02-12-2014 01:08 PM
I have a large pile of web pages in HBase that I'm trying to index into Cloudera Search following the online docs. I'm running the job like so:
hadoop jar /usr/lib/hbase-solr/tools/hbase-indexer-mr-1.3-search-1.1.0-job.jar --hbase-table-name clueweb12 --zk-host 192.168.0.1/solr --collection cw12 --morphline-file morphlines.conf --hbase-indexer-file morphline-hbase-mapper.xml --reducers 0
... and this runs just fine: documents are indexed following the morphline spec I gave it. Except, it's running everything as a local job on the machine I launched the job from. In other words, no mappers anywhere else on my cluster. Log messages from INFO mapred.LocalJobRunner. At this rate it'll take several months ;-)

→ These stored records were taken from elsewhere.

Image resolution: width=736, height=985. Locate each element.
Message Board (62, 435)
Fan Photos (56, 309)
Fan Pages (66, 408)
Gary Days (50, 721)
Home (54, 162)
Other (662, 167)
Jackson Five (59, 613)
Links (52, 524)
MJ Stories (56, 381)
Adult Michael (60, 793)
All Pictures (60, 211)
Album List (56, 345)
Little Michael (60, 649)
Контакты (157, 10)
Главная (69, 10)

The cluster is working otherwise fine... MR and MRv2 jobs work, HDFS all ok, HBase fine, Solr fine, all on CDH4.5. I get an odd error message but it doesn't stop the job:
14/02/12 09:35:32 ERROR mapreduce.TableInputFormatBase: Cannot resolve the host name for /192.168.0.7 because of javax.naming.NameNotFoundException: DNS name not found [response code 3]; remaining name '22.214.171.124.in-addr.arpa'
I don't know if this is a red herring or not. It shouldn't be happening... everything is using static IPs in /etc/hosts. And as I said everything otherwise is working, it's just that this particular jar won't run parallel.
How do I figure out why this job won't go MR?